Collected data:
++++++

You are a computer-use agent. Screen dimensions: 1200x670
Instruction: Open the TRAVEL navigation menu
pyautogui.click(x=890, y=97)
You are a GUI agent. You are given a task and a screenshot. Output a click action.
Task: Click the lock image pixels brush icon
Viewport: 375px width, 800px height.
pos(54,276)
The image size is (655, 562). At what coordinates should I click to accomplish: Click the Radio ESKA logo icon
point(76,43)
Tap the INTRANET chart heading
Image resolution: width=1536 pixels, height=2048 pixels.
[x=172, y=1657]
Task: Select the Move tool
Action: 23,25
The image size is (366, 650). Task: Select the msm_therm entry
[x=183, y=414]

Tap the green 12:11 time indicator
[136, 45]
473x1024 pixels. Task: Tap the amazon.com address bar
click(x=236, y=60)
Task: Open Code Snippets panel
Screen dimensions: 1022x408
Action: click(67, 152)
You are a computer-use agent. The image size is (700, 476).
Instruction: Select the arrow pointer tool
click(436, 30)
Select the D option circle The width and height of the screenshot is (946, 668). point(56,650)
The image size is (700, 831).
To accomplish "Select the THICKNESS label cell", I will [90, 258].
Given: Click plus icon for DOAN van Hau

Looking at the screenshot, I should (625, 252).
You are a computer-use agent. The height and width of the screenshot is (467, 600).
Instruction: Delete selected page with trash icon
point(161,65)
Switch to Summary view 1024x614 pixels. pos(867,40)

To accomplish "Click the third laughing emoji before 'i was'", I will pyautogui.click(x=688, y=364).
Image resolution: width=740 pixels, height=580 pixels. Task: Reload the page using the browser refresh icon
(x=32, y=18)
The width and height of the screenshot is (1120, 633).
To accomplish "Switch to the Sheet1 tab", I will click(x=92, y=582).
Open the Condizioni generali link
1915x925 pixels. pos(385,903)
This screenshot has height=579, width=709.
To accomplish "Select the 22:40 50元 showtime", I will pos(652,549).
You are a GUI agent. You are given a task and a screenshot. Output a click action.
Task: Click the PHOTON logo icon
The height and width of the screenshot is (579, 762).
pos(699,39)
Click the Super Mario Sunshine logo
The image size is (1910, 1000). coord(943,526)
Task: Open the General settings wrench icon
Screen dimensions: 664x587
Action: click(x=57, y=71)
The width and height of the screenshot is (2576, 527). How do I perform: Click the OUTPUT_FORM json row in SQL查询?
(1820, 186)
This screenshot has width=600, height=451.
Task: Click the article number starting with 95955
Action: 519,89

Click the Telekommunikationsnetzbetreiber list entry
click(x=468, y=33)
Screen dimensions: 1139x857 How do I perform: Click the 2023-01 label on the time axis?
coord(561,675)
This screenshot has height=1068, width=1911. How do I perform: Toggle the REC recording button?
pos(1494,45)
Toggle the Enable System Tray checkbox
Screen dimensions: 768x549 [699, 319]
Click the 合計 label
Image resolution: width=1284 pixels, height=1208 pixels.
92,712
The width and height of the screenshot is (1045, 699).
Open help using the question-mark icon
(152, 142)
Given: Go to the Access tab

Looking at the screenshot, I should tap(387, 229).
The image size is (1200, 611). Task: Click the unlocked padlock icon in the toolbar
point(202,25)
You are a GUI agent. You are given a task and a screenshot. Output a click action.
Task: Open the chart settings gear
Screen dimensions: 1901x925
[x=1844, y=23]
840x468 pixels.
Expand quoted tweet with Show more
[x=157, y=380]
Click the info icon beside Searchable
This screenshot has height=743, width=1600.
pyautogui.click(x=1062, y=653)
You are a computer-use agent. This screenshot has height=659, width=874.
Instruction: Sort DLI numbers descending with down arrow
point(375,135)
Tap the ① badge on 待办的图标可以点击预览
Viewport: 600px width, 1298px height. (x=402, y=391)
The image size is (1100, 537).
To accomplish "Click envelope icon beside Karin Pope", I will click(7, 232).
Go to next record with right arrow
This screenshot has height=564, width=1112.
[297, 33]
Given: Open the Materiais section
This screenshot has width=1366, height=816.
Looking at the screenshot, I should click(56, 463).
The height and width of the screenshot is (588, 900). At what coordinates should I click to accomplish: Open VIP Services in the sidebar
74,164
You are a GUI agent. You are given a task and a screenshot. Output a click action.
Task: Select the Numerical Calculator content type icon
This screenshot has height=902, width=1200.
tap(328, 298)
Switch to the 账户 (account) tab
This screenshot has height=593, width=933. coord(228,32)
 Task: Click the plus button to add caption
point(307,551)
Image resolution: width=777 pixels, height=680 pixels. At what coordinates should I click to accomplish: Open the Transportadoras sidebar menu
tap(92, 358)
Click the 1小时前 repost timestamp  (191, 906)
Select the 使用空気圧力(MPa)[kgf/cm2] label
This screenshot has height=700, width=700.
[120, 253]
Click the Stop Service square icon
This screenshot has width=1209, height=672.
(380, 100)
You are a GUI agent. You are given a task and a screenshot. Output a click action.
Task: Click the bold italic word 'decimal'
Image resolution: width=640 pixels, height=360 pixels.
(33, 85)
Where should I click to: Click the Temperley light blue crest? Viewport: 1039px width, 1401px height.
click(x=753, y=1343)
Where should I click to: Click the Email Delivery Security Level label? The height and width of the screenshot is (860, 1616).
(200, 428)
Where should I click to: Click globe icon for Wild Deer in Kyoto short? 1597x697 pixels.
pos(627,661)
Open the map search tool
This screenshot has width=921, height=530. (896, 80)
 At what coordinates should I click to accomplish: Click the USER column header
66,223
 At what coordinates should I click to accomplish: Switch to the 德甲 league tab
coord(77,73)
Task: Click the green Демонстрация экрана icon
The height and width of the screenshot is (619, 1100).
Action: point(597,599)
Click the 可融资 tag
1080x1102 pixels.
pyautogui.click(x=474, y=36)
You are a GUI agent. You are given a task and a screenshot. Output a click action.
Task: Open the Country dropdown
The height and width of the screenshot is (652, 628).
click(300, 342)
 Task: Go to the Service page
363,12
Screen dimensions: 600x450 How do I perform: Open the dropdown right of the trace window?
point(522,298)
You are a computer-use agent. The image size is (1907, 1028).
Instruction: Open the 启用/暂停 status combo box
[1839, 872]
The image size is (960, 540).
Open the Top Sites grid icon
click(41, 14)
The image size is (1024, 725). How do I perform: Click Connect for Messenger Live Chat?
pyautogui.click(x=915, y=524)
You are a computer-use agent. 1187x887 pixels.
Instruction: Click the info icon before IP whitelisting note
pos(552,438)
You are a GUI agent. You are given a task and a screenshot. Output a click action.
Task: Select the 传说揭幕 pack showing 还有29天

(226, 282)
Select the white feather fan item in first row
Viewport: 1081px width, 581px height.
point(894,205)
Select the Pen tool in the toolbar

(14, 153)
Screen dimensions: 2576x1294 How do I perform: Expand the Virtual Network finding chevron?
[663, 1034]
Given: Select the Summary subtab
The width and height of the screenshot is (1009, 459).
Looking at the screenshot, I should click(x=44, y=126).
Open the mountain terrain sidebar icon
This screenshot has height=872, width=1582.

++++++

Please return exactly the lines from the opening line of the data above through the line with "This screenshot has height=579, width=709.", both included and nothing else.

You are a computer-use agent. Screen dimensions: 1200x670
Instruction: Open the TRAVEL navigation menu
pyautogui.click(x=890, y=97)
You are a GUI agent. You are given a task and a screenshot. Output a click action.
Task: Click the lock image pixels brush icon
Viewport: 375px width, 800px height.
pos(54,276)
The image size is (655, 562). At what coordinates should I click to accomplish: Click the Radio ESKA logo icon
point(76,43)
Tap the INTRANET chart heading
Image resolution: width=1536 pixels, height=2048 pixels.
[x=172, y=1657]
Task: Select the Move tool
Action: 23,25
The image size is (366, 650). Task: Select the msm_therm entry
[x=183, y=414]

Tap the green 12:11 time indicator
[136, 45]
473x1024 pixels. Task: Tap the amazon.com address bar
click(x=236, y=60)
Task: Open Code Snippets panel
Screen dimensions: 1022x408
Action: click(67, 152)
You are a computer-use agent. The image size is (700, 476).
Instruction: Select the arrow pointer tool
click(436, 30)
Select the D option circle The width and height of the screenshot is (946, 668). point(56,650)
The image size is (700, 831).
To accomplish "Select the THICKNESS label cell", I will [90, 258].
Given: Click plus icon for DOAN van Hau

Looking at the screenshot, I should (625, 252).
You are a computer-use agent. The height and width of the screenshot is (467, 600).
Instruction: Delete selected page with trash icon
point(161,65)
Switch to Summary view 1024x614 pixels. pos(867,40)

To accomplish "Click the third laughing emoji before 'i was'", I will pyautogui.click(x=688, y=364).
Image resolution: width=740 pixels, height=580 pixels. Task: Reload the page using the browser refresh icon
(x=32, y=18)
The width and height of the screenshot is (1120, 633).
To accomplish "Switch to the Sheet1 tab", I will click(x=92, y=582).
Open the Condizioni generali link
1915x925 pixels. pos(385,903)
This screenshot has height=579, width=709.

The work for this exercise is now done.